Shares of American Eagle Outfitters were up 3.8% in Thursday’s pre-market trading session after the lifestyle, clothing, and accessories retailer reported 4Q results that topped Street estimates.
American Eagle (AEO) reported 4Q earnings of $0.39 per share, which rose 5.4% year-over-year and beat consensus estimates of $0.36 per share. Adjusted operating income increased 38% year-over-year, reflecting gross margin expansion across all brands.
Revenues of $1.29 billion beat analysts’ expectations of $1.28 billion, but declined 2% year-over-year due to a 1% decline in comparable-store sales.

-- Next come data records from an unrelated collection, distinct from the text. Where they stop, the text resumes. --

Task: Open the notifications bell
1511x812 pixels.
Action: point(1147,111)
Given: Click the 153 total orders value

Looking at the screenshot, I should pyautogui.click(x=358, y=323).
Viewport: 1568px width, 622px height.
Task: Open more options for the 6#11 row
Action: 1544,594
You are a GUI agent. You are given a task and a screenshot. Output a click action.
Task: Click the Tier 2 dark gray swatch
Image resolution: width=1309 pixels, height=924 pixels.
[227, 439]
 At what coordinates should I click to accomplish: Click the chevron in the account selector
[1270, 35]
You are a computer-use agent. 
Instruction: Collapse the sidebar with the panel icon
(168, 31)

While Aerie revenue surged 25% year-on-year to $337 million, American Eagle revenue decreased 9% to $943 million in 4Q. The company’s digital revenues increased 35%. However, store revenues declined 20% due to lower mall traffic and store closures related to the COVID-19 pandemic.
The company’s CEO Jay Schottenstein said, “We see significant opportunity to drive Aerie’s growth and deliver strong profit margins in the coming years.” (See American Eagle stock analysis on TipRanks)
On Feb. 24, Cowen & Co. analyst Oliver Chen upgraded the stock to Buy from Hold and raised the price target to $31 (22% upside potential) from $25. In a note to investors, the analyst said that he expects Aerie business to reach $2 billion over the next 3 years. Chen further expects the American Eagle brand’s performance to stabilize “on merchandise and methodical store rationalization”.
Overall, the rest of the Street has a bullish outlook on the stock, with a Strong Buy consensus rating based on 9 Buys and 2 Holds. The average analyst price target of $27.91 implies upside potential of about 10% to current levels. Shares have rallied by about 96% over the past year.